Copy the entries word for word, starting at the line that contains "I want to click on channel-name-link: Call" and ending at the close of the entries, with both ends included. Leave the pictures out of your copy.

**Listed entries:**
-=-=-=-=-
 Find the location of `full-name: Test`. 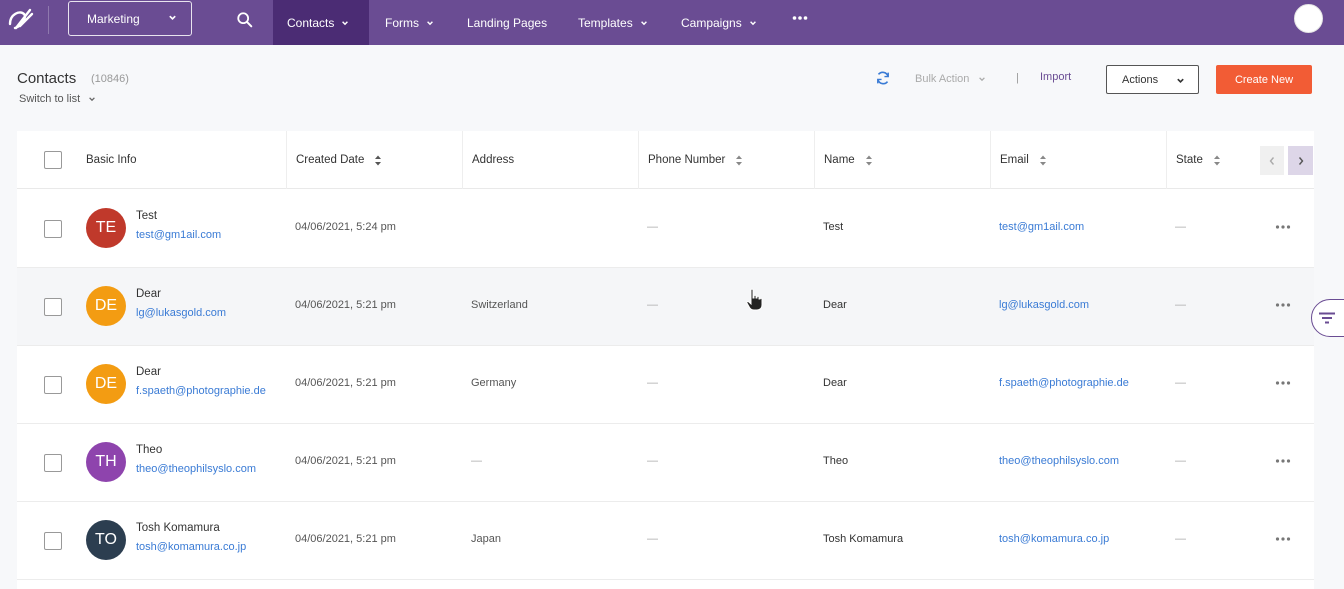

full-name: Test is located at coordinates (834, 227).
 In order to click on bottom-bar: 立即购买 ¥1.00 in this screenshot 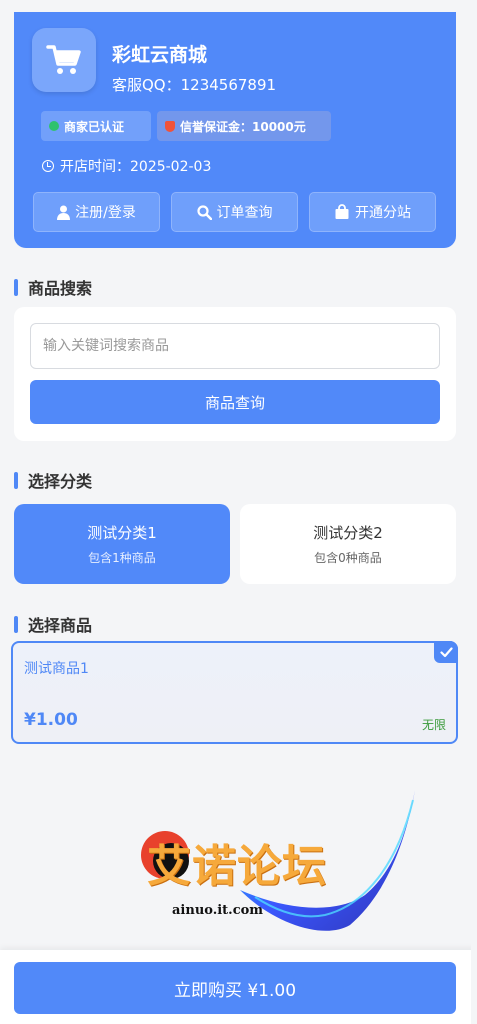, I will do `click(238, 987)`.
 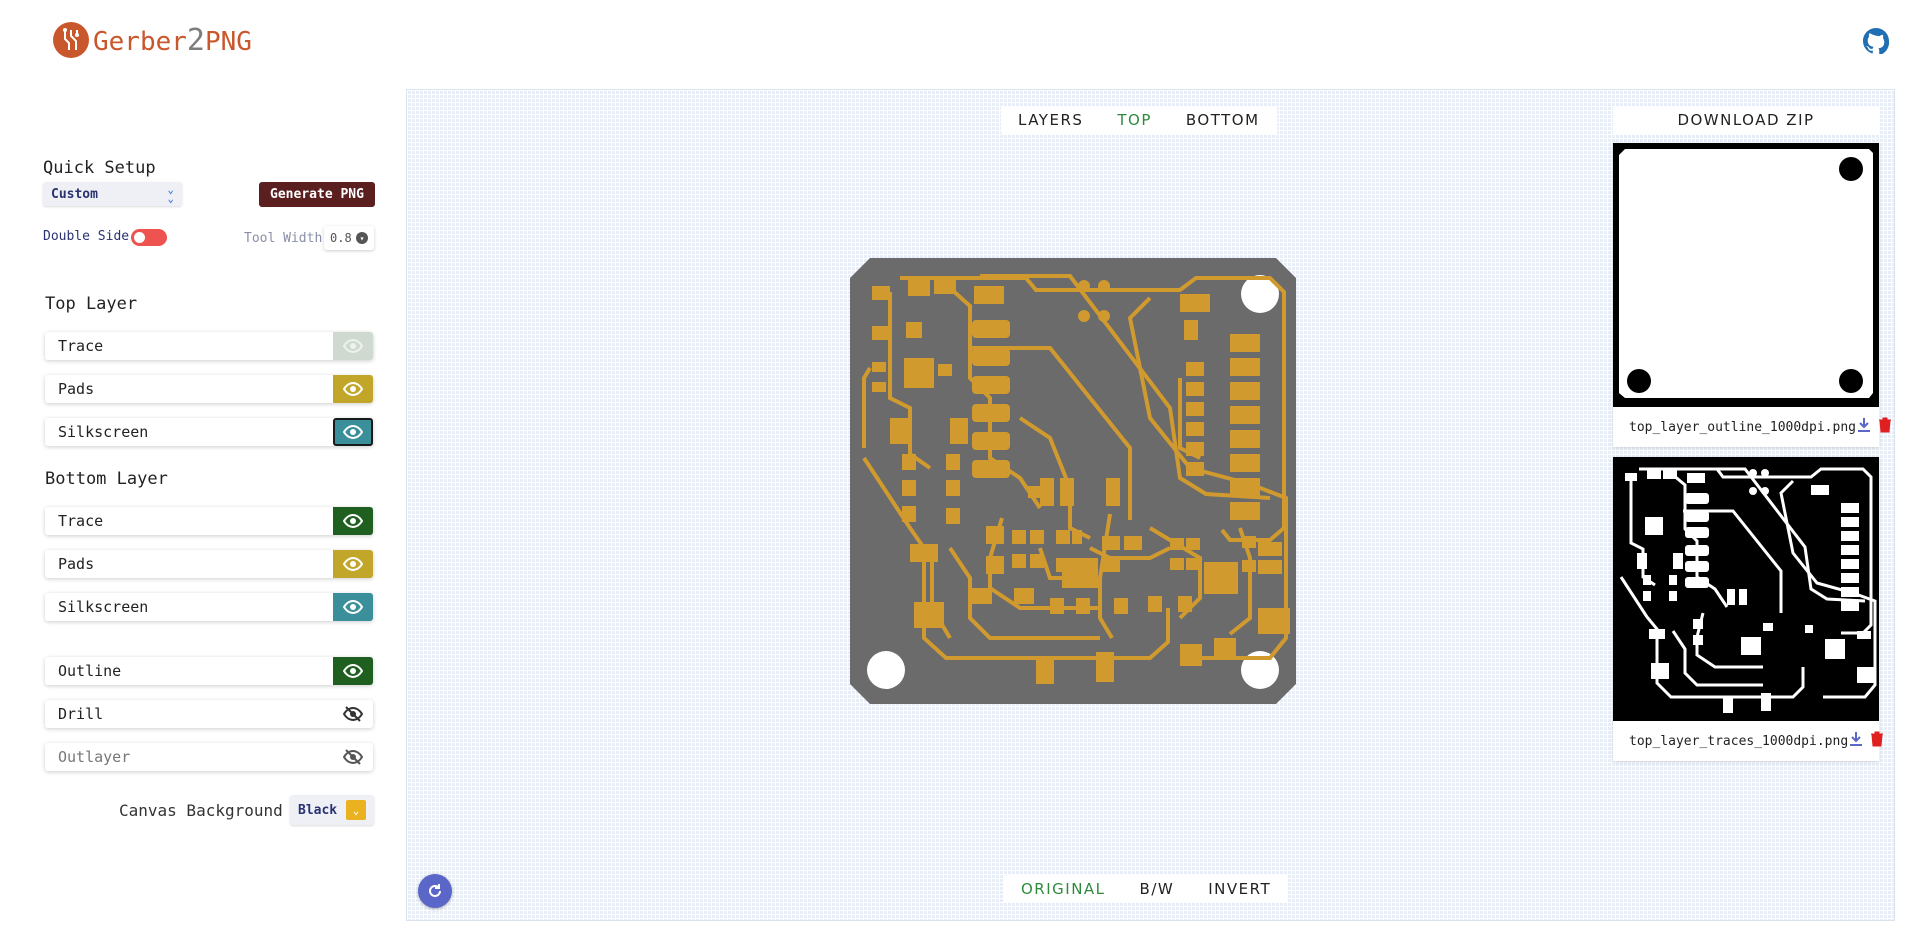 I want to click on chevron-down-icon: ▾, so click(x=362, y=238).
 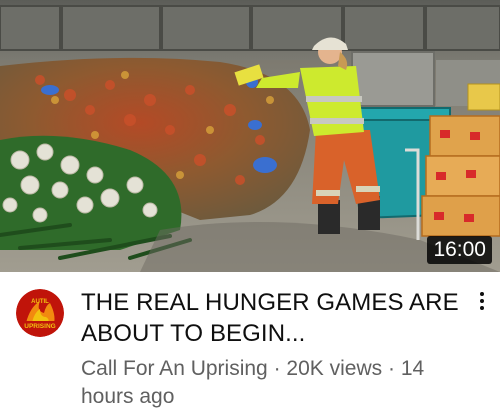 I want to click on channel-name-link: Call For An Uprising, so click(x=174, y=368).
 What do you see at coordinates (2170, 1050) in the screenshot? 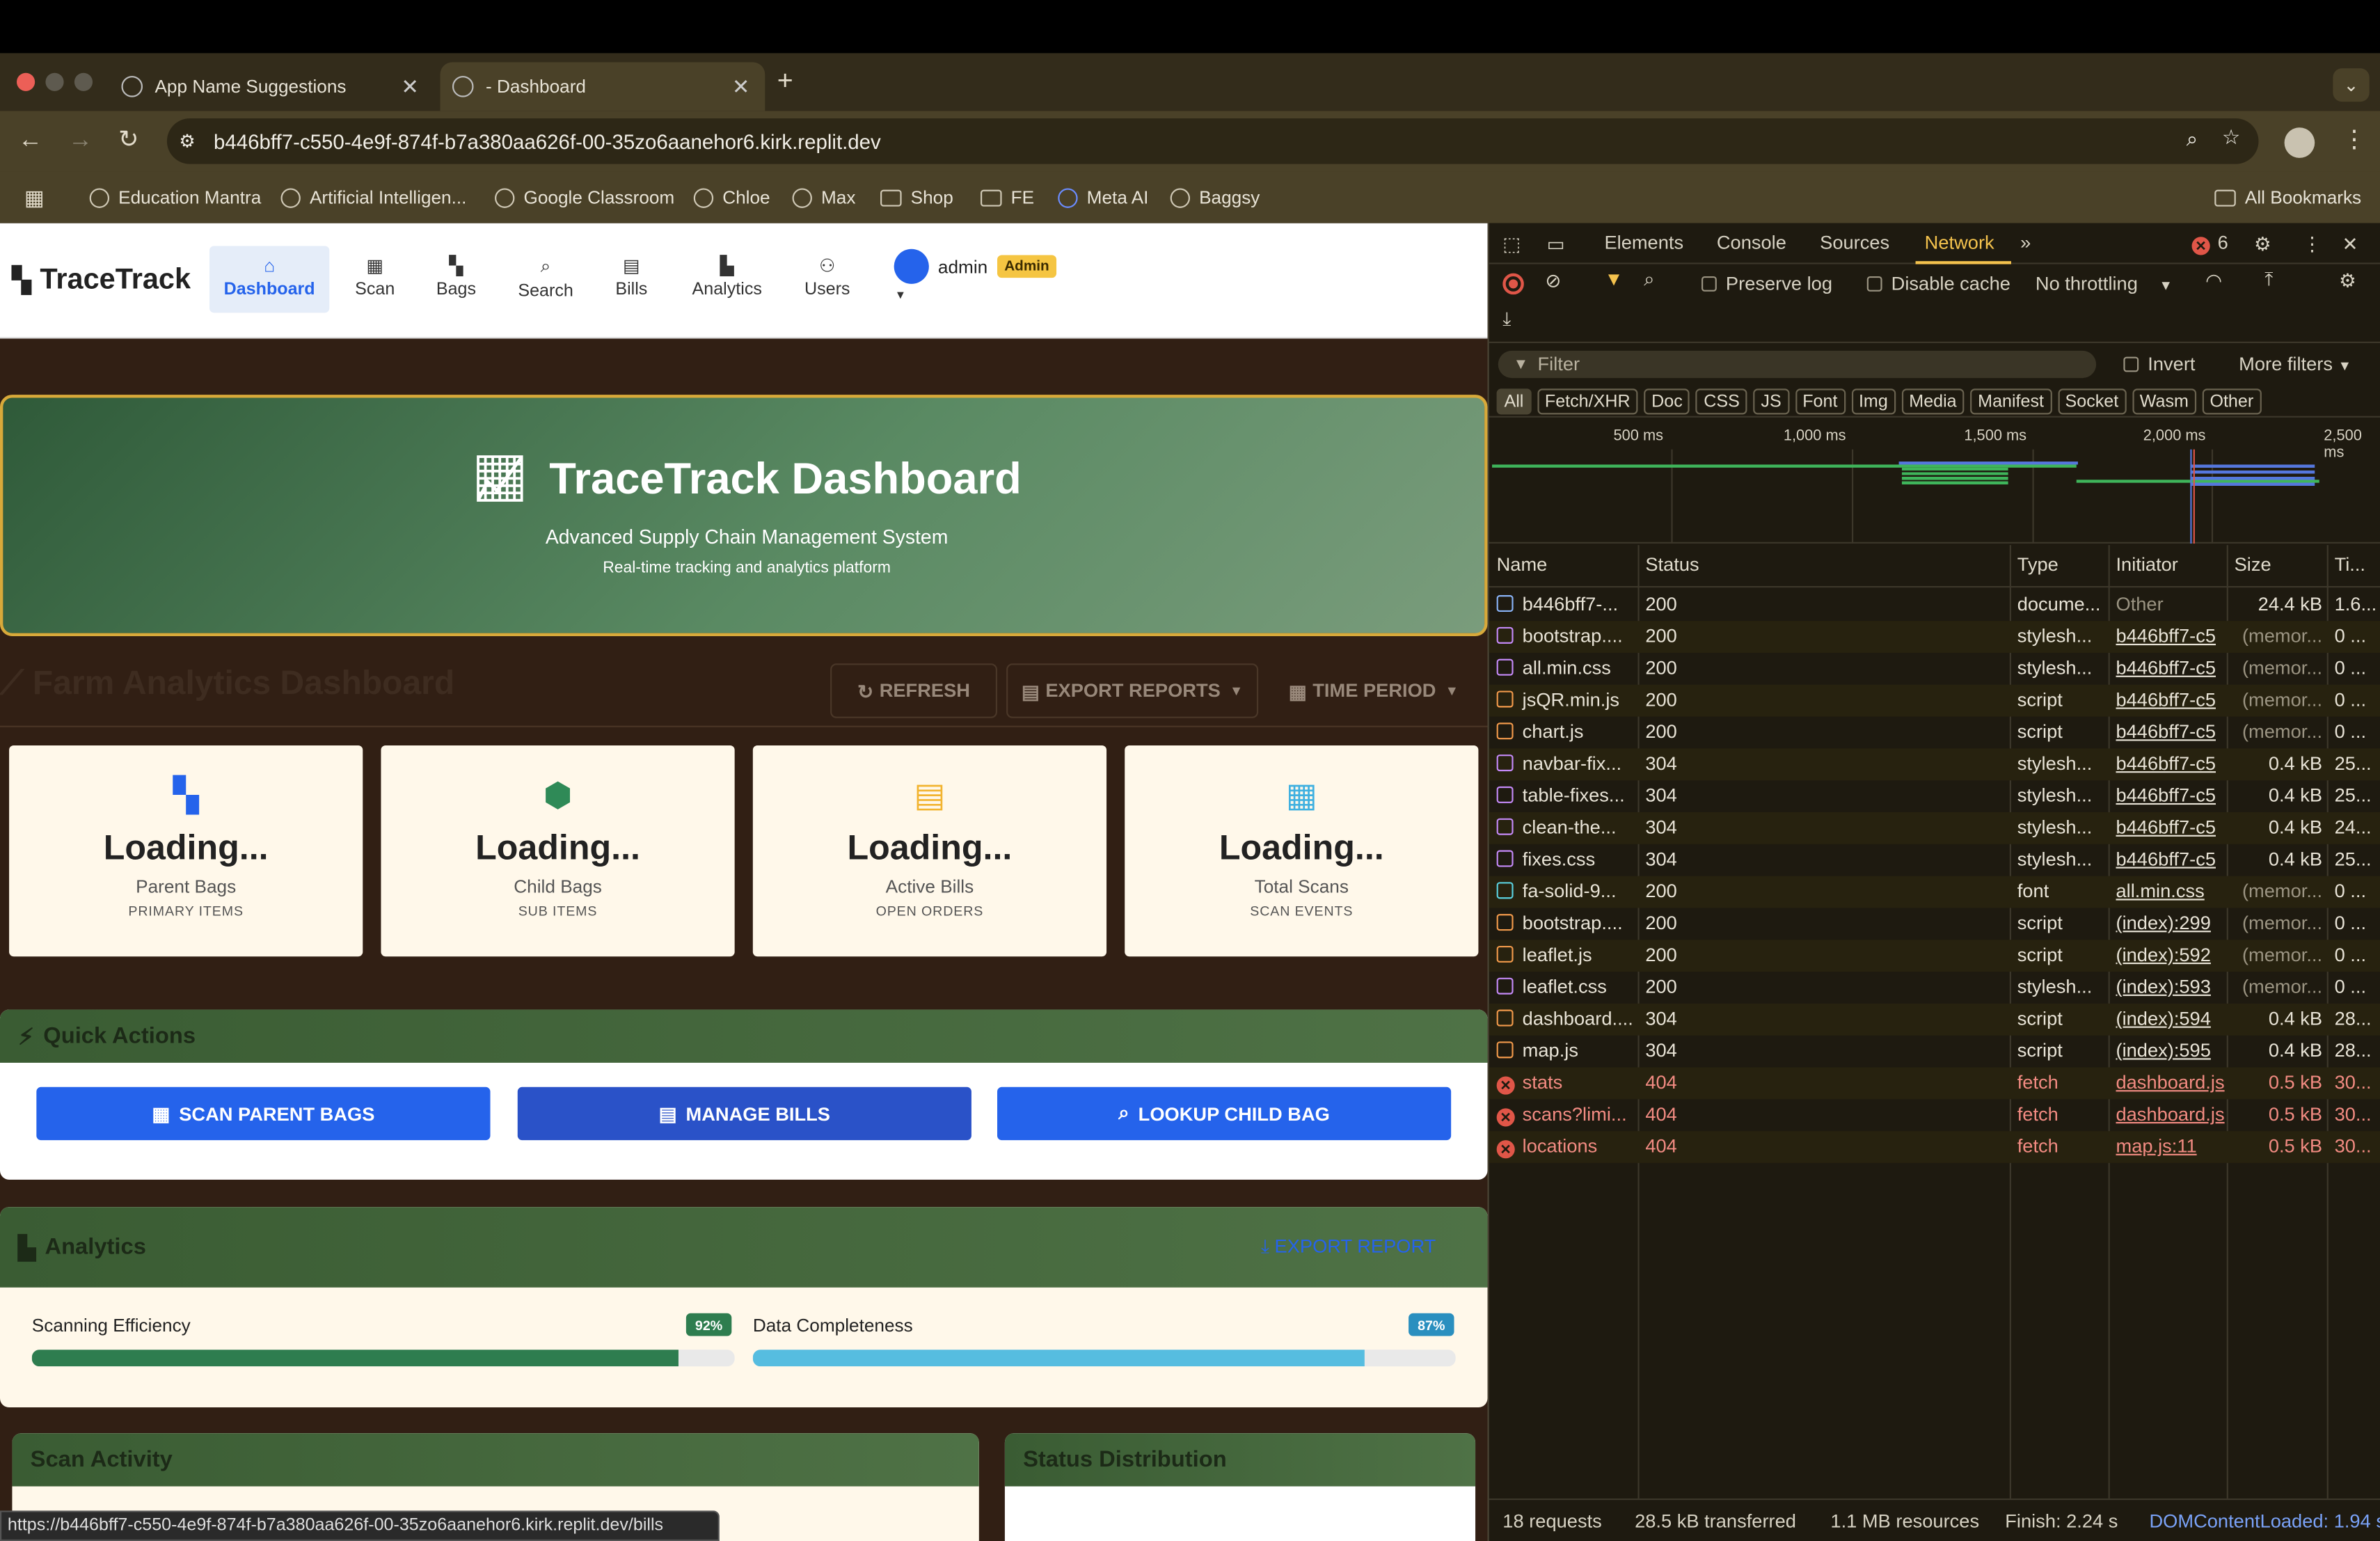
-=-=-=-=-
**Problem solution:**
  I want to click on channel-name-link: Call For An Uprising, so click(x=174, y=368).
 What do you see at coordinates (2170, 1050) in the screenshot? 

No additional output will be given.